Her attitude seemed to have been the sensible one. She had wanted to get Norma out of the house, herself out of danger, and to co-operate with her husband in suppressing any scandal about what had happened.
Norma came down for an occasional weekend to keep up appearances, but her life henceforward was bound to centre in London. Even when the Restaricks moved into the house they were looking for, they would not suggest Norma living with them. Most girls, nowadays, lived away from their families. So that problem had been settled.
Except that, for Poirot, the question of who had administered poison to Mary Restarick was very far from settled. Restarick himself believed it was his daughter — But Poirot wondered.
His mind played with the possibilities of the girl Sonia.
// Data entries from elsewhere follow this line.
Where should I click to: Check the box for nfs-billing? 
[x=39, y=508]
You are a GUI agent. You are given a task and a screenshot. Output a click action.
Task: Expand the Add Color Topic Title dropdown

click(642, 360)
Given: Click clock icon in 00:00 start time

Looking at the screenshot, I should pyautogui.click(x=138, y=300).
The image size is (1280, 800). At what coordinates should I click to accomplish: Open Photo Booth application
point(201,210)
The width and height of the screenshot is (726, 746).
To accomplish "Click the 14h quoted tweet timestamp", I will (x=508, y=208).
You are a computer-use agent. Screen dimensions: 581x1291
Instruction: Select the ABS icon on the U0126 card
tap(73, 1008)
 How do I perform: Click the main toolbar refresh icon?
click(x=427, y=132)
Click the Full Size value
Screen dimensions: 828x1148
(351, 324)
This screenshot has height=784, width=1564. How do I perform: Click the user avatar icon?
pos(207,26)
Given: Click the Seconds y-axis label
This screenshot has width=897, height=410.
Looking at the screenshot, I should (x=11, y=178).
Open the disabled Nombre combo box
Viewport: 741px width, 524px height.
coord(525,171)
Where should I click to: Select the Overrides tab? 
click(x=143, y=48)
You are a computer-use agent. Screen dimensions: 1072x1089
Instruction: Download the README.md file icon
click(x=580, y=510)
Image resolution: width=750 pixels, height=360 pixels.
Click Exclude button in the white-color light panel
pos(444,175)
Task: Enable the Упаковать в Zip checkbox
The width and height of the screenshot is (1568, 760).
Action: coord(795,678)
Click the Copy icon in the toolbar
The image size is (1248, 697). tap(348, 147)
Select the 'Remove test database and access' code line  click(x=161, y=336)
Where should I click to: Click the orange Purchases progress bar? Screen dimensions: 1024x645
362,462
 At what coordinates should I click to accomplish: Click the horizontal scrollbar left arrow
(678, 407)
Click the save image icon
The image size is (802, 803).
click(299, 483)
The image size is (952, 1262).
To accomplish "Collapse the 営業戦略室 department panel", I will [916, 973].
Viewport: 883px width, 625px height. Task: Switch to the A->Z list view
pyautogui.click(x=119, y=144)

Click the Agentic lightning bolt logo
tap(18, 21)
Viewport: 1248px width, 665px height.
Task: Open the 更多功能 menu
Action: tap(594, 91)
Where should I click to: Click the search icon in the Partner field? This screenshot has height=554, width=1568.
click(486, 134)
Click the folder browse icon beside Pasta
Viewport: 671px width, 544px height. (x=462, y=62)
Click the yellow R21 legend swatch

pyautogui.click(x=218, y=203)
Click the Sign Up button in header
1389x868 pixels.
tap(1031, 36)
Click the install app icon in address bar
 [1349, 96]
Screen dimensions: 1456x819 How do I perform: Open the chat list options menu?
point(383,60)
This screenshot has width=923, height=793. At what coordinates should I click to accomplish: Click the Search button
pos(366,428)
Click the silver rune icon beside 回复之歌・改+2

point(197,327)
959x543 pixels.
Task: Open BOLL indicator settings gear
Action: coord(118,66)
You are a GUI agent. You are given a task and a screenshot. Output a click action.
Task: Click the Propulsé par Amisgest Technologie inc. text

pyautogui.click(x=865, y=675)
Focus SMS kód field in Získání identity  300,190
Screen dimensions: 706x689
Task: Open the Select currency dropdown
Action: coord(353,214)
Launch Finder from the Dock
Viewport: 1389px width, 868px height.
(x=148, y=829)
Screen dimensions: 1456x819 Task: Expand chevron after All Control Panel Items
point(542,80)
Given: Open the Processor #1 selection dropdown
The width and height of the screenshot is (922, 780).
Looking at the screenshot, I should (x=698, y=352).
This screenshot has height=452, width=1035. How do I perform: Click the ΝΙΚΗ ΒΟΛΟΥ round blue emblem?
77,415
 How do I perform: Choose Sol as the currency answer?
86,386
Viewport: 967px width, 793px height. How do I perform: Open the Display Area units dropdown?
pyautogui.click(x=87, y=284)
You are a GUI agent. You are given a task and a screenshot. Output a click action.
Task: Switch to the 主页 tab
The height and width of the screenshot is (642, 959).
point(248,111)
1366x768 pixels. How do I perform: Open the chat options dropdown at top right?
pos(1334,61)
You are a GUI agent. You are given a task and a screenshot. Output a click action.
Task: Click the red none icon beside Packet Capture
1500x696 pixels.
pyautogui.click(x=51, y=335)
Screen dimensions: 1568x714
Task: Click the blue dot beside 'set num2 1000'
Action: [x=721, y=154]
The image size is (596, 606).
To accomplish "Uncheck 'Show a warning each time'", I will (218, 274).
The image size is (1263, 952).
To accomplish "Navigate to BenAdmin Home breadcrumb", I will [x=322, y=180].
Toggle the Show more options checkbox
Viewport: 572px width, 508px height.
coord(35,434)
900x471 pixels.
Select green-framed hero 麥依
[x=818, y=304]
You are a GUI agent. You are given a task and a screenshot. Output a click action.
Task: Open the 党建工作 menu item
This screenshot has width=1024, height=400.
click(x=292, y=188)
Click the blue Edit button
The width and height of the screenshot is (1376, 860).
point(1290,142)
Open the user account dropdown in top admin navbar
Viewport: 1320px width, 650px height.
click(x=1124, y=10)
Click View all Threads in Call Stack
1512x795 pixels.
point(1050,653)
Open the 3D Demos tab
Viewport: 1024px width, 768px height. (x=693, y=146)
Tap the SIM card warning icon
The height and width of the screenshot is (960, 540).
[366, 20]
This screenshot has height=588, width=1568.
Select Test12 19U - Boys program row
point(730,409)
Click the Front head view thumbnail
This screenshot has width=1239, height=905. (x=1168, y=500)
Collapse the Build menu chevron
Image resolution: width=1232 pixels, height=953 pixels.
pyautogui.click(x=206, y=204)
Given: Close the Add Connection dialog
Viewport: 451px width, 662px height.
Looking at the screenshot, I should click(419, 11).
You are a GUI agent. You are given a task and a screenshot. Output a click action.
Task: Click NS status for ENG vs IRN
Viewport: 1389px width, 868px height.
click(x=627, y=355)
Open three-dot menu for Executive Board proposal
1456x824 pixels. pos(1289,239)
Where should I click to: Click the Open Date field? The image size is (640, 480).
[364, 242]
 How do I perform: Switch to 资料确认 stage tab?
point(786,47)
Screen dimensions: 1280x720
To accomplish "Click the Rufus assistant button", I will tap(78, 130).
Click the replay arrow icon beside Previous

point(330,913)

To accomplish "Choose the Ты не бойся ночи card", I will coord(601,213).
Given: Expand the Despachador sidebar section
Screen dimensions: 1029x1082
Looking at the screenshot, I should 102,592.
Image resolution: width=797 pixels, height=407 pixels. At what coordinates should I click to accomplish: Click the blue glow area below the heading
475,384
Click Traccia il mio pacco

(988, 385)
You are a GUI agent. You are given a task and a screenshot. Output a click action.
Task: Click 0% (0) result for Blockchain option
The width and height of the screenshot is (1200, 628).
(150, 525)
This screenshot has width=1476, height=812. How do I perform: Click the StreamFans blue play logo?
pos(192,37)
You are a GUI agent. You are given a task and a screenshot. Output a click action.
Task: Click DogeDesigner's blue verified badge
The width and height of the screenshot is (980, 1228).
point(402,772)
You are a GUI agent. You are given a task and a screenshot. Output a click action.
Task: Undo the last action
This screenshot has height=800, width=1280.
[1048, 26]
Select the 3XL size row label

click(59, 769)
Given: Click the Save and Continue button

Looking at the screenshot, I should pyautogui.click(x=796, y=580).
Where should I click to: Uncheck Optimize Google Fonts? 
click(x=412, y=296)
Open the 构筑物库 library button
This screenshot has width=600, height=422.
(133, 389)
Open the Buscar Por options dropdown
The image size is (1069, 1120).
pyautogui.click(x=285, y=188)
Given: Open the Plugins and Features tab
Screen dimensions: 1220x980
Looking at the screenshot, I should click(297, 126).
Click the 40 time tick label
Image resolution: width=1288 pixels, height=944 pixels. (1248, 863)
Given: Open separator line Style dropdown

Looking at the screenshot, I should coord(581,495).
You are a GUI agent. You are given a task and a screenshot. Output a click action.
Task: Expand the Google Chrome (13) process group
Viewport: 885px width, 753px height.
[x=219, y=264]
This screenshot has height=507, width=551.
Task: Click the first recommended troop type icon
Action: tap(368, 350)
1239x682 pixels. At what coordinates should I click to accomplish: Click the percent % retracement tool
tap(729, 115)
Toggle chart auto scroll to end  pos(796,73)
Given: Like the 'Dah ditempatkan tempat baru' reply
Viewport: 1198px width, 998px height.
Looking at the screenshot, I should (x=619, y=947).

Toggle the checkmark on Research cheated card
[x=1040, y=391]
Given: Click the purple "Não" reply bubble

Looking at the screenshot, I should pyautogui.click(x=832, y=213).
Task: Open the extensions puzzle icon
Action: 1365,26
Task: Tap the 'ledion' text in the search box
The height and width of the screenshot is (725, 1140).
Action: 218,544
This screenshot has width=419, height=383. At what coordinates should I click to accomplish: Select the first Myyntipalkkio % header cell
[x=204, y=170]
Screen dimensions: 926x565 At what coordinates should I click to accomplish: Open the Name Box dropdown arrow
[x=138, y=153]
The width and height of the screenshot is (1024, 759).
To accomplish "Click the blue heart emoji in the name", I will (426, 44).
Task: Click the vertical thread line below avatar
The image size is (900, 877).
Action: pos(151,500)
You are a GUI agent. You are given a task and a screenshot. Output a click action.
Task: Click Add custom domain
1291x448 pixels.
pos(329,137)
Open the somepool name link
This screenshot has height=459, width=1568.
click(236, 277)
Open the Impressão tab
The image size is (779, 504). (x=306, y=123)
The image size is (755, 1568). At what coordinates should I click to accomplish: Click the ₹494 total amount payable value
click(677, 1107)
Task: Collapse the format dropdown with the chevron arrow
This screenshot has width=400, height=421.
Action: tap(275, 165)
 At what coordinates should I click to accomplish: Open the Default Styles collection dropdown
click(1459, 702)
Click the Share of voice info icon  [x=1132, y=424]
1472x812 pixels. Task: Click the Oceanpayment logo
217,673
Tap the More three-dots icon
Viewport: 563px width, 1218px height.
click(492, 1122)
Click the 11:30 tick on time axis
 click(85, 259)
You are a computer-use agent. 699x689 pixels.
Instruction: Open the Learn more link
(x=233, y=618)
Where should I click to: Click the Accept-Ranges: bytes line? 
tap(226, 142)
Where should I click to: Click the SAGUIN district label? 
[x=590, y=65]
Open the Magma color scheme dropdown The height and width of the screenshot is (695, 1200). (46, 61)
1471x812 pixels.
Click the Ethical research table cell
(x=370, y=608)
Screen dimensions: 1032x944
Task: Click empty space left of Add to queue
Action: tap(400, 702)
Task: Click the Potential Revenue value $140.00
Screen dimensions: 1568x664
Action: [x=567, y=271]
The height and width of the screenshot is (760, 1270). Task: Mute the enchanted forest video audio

What was she doing in that house? Why had she come there? She had Sir Roderick eating out of her hand all right — perhaps she had no wish to go back to her own country? Possibly her designs were purely matrimonial — old men of Sir Roderick’s age married pretty young girls every day of the week. In the worldly sense, Sonia could do very well for herself.
A secure social position, and widowhood to look forward to with a settled and sufficient income — or were her aims quite different? Had she gone to Kew Gardens with Sir Roderick’s missing papers tucked between the pages of a book?
Had Mary Restarick become suspicious of her — of her activities, of her loyalties, of where she went on her days off, and of whom she met? And had Sonia, then, administered the substances which in cumulative small doses, would arouse no suspicion of anything but ordinary gastroenteritis?